ALASTAIR BORTHWICK – ADMIRABLE MAN
Alastair Borthwick lived a full and colorful life. As a writer and broadcaster, he was passionate about life and climbing the Highlands in Scotland. Throughout his life he wrote 2 memorable memoirs. The first one came out in 1939 which was initially published by Faber and Faber. Always A Little Further was written from his knowledge and experience from decades of climbing through the Scottish Highlands and was instantly recognized as a joyful classic of outdoor literature. In that particular memoir, Alastair stated that “One cannot sweat and worry simultaneously”. He addresses the stress of living in the city. The second one came out in 1946 which was initially published by Sterling publishing. Sans Peur focused on the last 3 years of WWII with permission from his Colonel to resume writing after serving most of his time in the Western Desert and Sicily as a battalion intelligence officer. Both memoirs were reissued in the 1980’s and 1990’s which brought his writing back up to the surface and gave him a second claim to fame.

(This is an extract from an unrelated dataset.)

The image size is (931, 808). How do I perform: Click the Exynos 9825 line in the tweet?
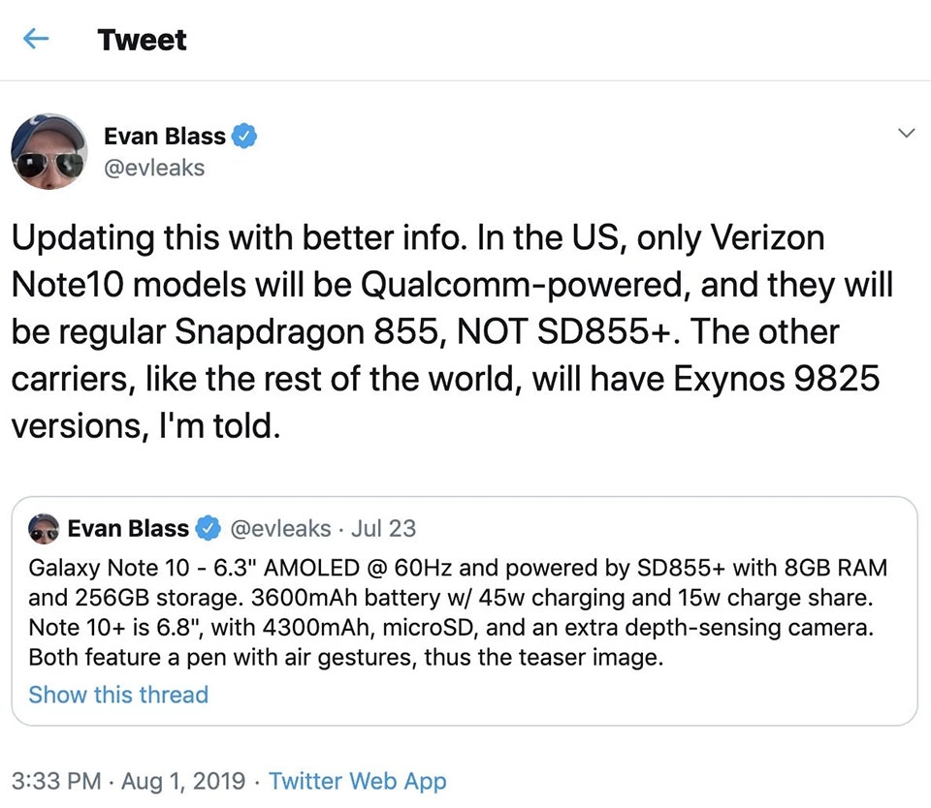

Alastair was born in Rutherglen, Lanarkshire and raised in Troon. At age 11, Alastair relocated with his family to Glasgow and attended high school. He later accepted a position as a copytaker with the Evening Times and moved on to the Glasgow Weekly Herald. In 1935 he moved on to London to work for the Daily Mirror and went into radio broadcasting, specializing on topics associated with outdoors and Scotland. He remained with them for a year.

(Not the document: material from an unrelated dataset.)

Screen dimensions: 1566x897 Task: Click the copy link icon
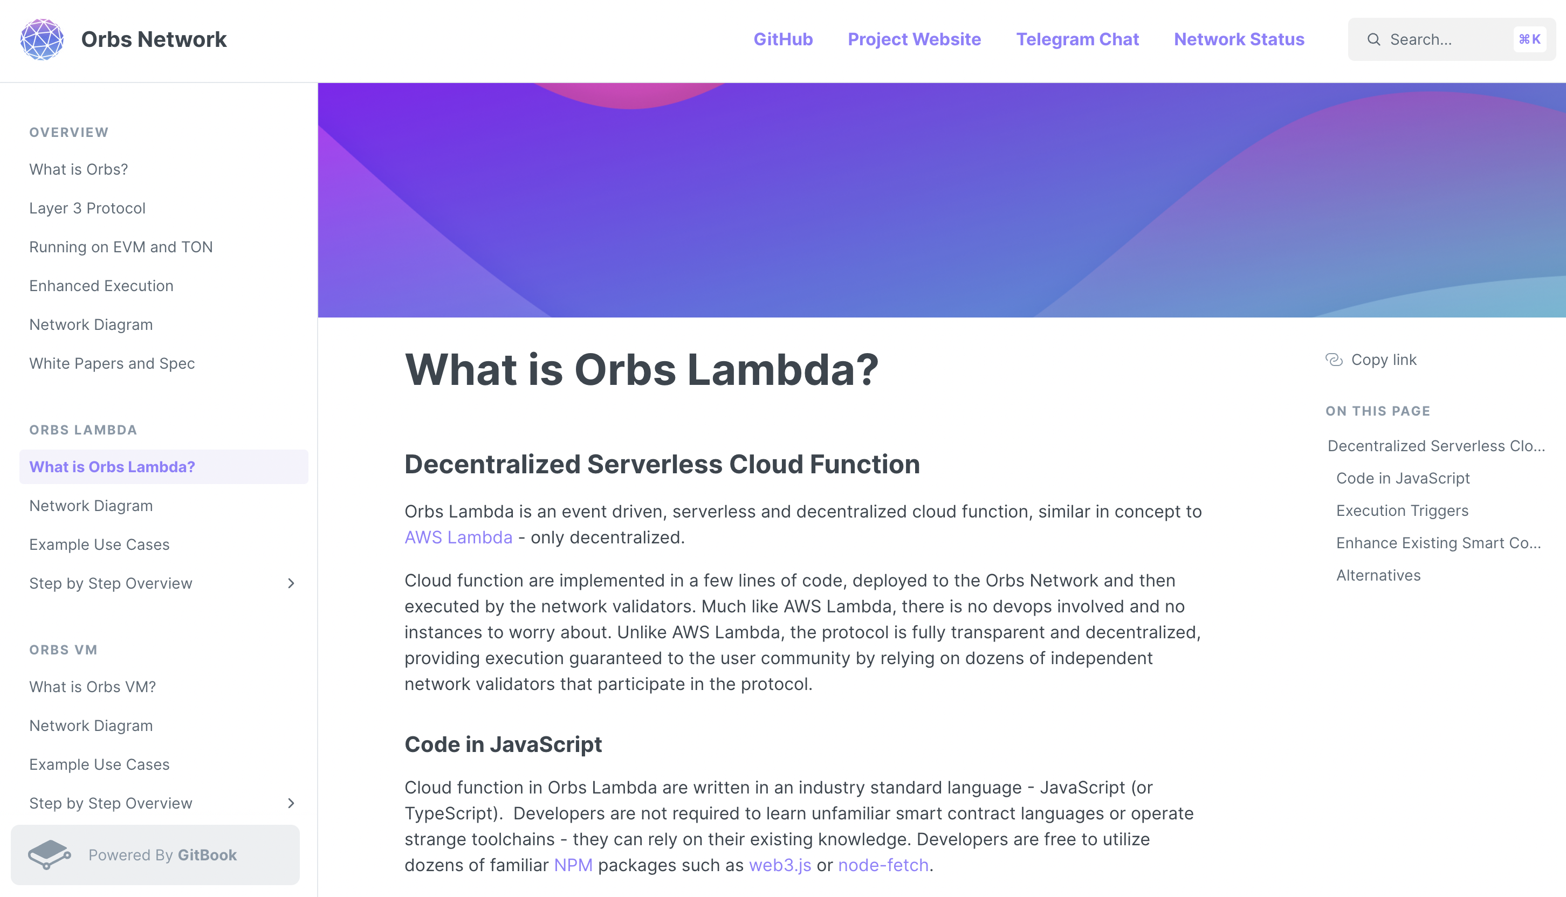click(x=1334, y=359)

In 1940, Alastair married Anne. On Christmas Day 1945 they moved to a small cottage hidden among the deer, eagles, sparkling waters and solitude. It was a quiet area with little distractions. They remained there for 7 years. Alastair moved on once again and wrote a series on post-war Scotland for BBC which ran for 3 years.
Alastair, Anne and their son Patrick finally settled ashore in 1952 where he and his family remained until their passing.